Sang sesepuh desa yang terkenal bijak itu pun berkata, "Tuan demang, saya rasa dari informasi ini menunjukkan bahwa gerombolan ini tidak akan berhenti sampai mendapat gulungan tersebut. Saya pikir mereka sudah tahu kalau gulungan itu berada di pusat kademangan sini. Mungkin mulai malam ini kita harus semakin memperketat penjagaan."

"Kali ini saya setuju!" Teriak Joko Seno bersemangat.

Pendapat para sesepuh desa kini juga hampir sama. Mereka sepakat untuk menambah jumlah penjagaan desa.

"Baiklah kalau begitu, Joko Seno, kau pimpin para pemuda desa untuk menambah jumlah pasukan penjaga. Untuk Darwis, aku akan mengutusmu besok ke kadipaten untuk meminjam beberapa prajurit penjaga. Mari kita semua berjaga bersama." Tegas sang demang.

Sebelum senja, beberapa orang warga memasang obor penerangan di berbagai sudut desa yang gelap. Mereka juga membagi warga menjadi beberapa kelompok kecil pasukan penjaga. Sementara itu sang demang dan sepuluh orang prajurit termasuk Darwis berjaga di depan gerbang desa.

Matahari turun dan malam pun tiba. Langit malam tampak indah, bulan membulat dikelilingi bintang bintang.

Seorang prajurit muncul dari balik pepohonan. Dia lantas menghadap sang demang.

"Lapor tuan demang, dari arah utara muncul segerombolan pasukan berkuda sedang menuju kemari. Jumlah mereka kurang lebih tiga puluh sampai empat puluh orang."

"Terima kasih Lam, sekarang kau masuk ke desa dan berkumpul dengan kelompokmu." Perintah sang demang.

"Darwis, tolong suruh para warga yang tidak berjaga untuk segera masuk ke dalam rumah dan beritahu juga kelompok kelompok lain untuk bersiap siap."

Darwis segera berlari menghilang dibalik gerbang. Beberapa saat kemudian dia kembali dan memberitahu kalau semuanya sudah siap.

Para warga dan prajurit yang berjaga kini mulai tegang. Mereka sudah bersiap siap memegang senjata masing masing. Yang memegang parang, golok, tombak, dan keris berada di paling depan. Sementara yang membawa busur dan tongkat kayu atau bambu berada di belakang.

Lama mereka menunggu, akhirnya terdengar suara berisik langkah kuda yang berlarian. Suara tawa dan teriakan kencang juga terdengar semakin jelas dari kejauhan. Sosok sosok itu mulai nampak mendekati desa yang terang penuh dengan obor.

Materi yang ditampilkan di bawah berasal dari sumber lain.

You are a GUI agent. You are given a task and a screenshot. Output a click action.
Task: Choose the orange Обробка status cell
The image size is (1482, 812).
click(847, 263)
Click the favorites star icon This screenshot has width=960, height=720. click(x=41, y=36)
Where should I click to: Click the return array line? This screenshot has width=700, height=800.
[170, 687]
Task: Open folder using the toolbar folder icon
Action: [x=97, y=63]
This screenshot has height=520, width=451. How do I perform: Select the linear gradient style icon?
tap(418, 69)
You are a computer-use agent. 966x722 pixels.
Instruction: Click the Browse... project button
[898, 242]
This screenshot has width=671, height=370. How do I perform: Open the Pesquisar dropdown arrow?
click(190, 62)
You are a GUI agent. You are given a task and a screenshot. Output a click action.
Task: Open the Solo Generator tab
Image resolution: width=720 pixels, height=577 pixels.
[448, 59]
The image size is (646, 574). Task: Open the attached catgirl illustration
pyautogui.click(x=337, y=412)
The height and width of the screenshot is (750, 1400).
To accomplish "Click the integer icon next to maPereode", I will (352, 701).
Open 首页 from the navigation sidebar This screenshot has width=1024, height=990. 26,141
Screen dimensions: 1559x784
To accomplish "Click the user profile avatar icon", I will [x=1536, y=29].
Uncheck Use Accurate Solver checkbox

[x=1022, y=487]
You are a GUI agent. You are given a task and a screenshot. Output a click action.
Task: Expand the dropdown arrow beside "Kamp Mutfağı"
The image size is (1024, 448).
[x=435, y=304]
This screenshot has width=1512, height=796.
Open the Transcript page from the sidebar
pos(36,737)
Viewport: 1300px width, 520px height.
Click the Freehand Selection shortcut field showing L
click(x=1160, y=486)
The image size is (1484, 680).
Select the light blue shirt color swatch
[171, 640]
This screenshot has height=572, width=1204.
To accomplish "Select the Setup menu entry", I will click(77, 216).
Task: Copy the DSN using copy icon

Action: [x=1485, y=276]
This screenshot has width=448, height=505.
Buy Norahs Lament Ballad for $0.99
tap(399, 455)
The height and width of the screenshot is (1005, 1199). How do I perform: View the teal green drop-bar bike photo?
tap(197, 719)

Seorang lelaki bertubuh gemuk berada paling depan, diikuti oleh puluhan orang lainnya. Wajah mereka garang, buas, dan tak terawat dengan rambut yang acak acakan. Mereka mendekat sambil tertawa, berteriak, dan bersumpah serapah. Di tangan mereka senjata senjata terlihat ada kilatan merah darah yang masih segar. Tampaknya mereka baru saja menghabisi beberapa desa sebelum tiba di pusat kademangan.

Rombongan berkuda itu memelankan laju kudanya saat mendekati gerbang desa, lantas berhenti tak jauh dari sang demang dan pasukannya yang tengah bersiaga. Si lelaki gemuk tersenyum sinis, matanya menyipit penuh kelicikan.

"Salam tuan demang, saya Andaka. Kami kemari hanya ingin bertanya, apa tuan tahu atau melihat seorang wanita hamil lewat ke wilayah ini?"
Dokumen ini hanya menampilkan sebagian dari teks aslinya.